Problem to solve. Pull out the data from its first line through the line containing "[x=925, y=871]", both included, and reproduce those lines word for word.

Information provided.
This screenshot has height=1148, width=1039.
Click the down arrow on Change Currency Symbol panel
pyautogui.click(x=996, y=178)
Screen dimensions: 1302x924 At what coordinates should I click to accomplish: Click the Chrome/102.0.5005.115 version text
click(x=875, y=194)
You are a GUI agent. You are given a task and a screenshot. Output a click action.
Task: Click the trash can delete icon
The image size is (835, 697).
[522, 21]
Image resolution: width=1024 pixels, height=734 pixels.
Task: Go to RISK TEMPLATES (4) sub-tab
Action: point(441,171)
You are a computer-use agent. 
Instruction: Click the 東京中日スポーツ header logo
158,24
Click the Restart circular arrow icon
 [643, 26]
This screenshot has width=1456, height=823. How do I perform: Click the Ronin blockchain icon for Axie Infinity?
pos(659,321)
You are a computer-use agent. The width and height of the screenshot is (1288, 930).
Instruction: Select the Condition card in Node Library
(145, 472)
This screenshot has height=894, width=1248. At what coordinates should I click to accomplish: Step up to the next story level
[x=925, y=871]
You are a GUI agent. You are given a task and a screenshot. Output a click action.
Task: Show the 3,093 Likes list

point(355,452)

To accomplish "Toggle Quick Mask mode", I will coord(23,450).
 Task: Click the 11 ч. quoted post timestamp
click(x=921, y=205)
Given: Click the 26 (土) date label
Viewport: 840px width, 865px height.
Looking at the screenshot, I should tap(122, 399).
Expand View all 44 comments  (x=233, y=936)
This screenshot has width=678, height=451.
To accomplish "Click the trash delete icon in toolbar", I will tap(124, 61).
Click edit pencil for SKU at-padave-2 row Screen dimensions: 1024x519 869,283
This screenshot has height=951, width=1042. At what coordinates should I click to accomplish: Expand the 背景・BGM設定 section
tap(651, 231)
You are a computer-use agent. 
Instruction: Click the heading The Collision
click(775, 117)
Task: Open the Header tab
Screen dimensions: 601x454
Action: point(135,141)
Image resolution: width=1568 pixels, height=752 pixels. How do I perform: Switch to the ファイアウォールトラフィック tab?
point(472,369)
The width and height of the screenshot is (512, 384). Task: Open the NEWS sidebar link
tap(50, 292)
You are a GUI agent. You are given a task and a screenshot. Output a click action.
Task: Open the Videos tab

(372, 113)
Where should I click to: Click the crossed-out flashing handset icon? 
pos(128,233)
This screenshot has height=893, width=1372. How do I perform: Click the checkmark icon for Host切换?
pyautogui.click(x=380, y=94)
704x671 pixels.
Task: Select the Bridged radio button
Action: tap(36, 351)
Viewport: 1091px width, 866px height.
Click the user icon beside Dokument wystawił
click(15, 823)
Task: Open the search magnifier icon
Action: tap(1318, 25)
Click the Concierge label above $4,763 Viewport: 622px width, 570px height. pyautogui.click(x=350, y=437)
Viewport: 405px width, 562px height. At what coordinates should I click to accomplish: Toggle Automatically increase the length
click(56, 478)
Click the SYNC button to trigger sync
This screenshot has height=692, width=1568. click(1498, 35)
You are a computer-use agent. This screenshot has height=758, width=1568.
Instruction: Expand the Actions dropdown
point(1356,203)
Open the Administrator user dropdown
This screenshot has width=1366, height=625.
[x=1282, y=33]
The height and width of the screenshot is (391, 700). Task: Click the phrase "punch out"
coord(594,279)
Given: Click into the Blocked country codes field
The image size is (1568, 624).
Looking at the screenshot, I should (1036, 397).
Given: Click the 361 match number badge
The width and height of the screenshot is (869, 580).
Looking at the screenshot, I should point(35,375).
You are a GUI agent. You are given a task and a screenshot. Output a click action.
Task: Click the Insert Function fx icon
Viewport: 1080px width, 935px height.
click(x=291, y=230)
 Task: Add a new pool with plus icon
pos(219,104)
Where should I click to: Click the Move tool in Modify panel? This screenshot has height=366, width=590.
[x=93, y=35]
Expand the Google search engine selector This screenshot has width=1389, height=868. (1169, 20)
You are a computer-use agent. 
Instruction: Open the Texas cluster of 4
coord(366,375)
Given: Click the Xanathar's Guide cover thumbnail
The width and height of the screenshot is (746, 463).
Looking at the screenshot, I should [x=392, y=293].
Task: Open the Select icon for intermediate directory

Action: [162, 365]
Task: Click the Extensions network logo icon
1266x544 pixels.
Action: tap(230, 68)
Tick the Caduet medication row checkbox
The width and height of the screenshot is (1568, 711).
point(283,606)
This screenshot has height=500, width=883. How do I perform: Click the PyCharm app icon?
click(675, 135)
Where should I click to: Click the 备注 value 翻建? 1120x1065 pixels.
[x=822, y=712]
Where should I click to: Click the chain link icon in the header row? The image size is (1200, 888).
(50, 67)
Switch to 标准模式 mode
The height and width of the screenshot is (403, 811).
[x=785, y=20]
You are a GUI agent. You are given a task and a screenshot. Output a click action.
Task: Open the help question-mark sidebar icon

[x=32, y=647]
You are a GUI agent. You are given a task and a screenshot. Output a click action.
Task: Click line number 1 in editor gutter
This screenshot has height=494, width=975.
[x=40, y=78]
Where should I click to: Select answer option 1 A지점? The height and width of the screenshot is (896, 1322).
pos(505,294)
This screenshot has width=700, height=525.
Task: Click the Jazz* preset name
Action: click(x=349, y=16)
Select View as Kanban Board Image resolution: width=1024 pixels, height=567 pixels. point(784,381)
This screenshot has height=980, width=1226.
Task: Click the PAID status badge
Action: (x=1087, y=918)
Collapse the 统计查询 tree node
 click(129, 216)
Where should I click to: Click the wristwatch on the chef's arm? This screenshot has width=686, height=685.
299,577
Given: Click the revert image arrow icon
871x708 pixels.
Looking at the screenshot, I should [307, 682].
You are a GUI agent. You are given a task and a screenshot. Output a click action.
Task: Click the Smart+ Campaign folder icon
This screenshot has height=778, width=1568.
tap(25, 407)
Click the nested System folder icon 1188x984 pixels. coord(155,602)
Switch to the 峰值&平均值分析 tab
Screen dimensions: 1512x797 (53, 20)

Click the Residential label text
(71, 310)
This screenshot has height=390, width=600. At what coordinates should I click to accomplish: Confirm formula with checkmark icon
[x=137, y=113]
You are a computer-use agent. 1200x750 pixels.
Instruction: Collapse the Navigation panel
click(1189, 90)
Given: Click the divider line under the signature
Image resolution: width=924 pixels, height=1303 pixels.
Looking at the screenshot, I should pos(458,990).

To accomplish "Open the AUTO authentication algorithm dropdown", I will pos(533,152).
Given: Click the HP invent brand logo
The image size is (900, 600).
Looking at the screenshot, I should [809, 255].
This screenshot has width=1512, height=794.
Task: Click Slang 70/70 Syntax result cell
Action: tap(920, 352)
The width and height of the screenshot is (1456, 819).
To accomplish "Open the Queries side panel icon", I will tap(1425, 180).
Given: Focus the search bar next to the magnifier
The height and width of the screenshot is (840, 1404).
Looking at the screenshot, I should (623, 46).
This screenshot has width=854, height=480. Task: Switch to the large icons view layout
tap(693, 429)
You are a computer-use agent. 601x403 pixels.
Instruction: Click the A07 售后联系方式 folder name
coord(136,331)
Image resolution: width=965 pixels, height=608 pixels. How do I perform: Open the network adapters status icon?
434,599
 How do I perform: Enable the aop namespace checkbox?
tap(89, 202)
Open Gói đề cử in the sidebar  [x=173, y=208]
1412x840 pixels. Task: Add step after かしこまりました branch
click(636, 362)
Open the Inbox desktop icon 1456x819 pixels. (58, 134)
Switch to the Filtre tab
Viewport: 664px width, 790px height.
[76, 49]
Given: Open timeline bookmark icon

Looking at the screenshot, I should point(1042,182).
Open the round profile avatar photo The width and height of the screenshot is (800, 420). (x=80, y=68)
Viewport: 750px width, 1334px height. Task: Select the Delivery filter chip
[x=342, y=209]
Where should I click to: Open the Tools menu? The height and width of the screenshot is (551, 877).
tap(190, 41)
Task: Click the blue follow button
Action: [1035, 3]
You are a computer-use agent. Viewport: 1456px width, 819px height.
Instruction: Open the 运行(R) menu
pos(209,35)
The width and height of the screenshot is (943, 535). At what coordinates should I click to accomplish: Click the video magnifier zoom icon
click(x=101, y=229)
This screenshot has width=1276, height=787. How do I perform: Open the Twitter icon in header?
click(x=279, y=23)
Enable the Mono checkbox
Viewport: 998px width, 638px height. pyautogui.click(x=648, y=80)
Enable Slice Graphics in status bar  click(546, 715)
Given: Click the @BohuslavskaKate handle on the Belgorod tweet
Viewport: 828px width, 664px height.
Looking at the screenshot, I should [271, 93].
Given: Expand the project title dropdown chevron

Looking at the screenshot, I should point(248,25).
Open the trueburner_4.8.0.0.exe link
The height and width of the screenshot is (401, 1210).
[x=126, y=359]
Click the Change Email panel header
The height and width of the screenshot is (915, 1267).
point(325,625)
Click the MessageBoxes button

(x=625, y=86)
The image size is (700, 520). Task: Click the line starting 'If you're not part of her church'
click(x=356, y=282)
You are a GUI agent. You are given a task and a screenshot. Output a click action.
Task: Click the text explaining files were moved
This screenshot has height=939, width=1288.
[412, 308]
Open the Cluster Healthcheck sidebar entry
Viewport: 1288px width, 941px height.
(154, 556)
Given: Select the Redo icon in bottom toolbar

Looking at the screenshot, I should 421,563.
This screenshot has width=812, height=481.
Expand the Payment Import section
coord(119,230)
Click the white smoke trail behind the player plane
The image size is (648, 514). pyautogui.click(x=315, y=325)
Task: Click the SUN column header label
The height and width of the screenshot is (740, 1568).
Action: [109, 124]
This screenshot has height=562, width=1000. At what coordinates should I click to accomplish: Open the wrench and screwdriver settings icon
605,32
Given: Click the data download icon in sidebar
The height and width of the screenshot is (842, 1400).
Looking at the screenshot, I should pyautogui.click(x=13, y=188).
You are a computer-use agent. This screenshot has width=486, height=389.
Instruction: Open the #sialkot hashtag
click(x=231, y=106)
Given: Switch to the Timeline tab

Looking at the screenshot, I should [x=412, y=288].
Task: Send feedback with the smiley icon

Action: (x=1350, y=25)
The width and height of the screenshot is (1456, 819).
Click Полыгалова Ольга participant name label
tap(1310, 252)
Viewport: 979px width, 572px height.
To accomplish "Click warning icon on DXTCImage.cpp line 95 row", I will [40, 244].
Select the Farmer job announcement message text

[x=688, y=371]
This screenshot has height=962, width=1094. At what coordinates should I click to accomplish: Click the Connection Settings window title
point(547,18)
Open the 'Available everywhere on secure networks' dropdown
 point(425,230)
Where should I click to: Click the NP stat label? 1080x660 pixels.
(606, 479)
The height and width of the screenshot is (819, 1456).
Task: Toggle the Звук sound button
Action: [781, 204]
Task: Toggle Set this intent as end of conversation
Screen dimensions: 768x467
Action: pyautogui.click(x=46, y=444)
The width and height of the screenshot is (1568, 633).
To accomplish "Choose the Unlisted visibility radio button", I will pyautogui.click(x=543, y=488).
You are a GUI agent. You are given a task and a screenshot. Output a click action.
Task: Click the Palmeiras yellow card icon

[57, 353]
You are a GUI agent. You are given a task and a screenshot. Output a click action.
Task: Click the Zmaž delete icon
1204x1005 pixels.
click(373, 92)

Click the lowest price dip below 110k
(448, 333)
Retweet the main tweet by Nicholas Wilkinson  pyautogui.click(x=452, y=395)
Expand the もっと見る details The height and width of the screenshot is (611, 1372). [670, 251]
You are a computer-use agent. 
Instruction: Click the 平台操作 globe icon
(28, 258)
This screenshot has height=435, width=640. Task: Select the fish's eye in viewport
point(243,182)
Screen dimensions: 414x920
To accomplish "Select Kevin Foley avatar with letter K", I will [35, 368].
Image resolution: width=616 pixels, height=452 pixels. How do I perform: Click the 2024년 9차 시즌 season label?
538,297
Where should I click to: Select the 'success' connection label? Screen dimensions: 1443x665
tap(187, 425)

The solution.
This screenshot has height=1148, width=1039.
Click the down arrow on Change Currency Symbol panel
pyautogui.click(x=996, y=178)
Screen dimensions: 1302x924 At what coordinates should I click to accomplish: Click the Chrome/102.0.5005.115 version text
click(x=875, y=194)
You are a GUI agent. You are given a task and a screenshot. Output a click action.
Task: Click the trash can delete icon
The image size is (835, 697).
[522, 21]
Image resolution: width=1024 pixels, height=734 pixels.
Task: Go to RISK TEMPLATES (4) sub-tab
Action: point(441,171)
You are a computer-use agent. 
Instruction: Click the 東京中日スポーツ header logo
158,24
Click the Restart circular arrow icon
 [643, 26]
This screenshot has width=1456, height=823. How do I perform: Click the Ronin blockchain icon for Axie Infinity?
pos(659,321)
You are a computer-use agent. The width and height of the screenshot is (1288, 930).
Instruction: Select the Condition card in Node Library
(145, 472)
This screenshot has height=894, width=1248. At what coordinates should I click to accomplish: Step up to the next story level
[x=925, y=871]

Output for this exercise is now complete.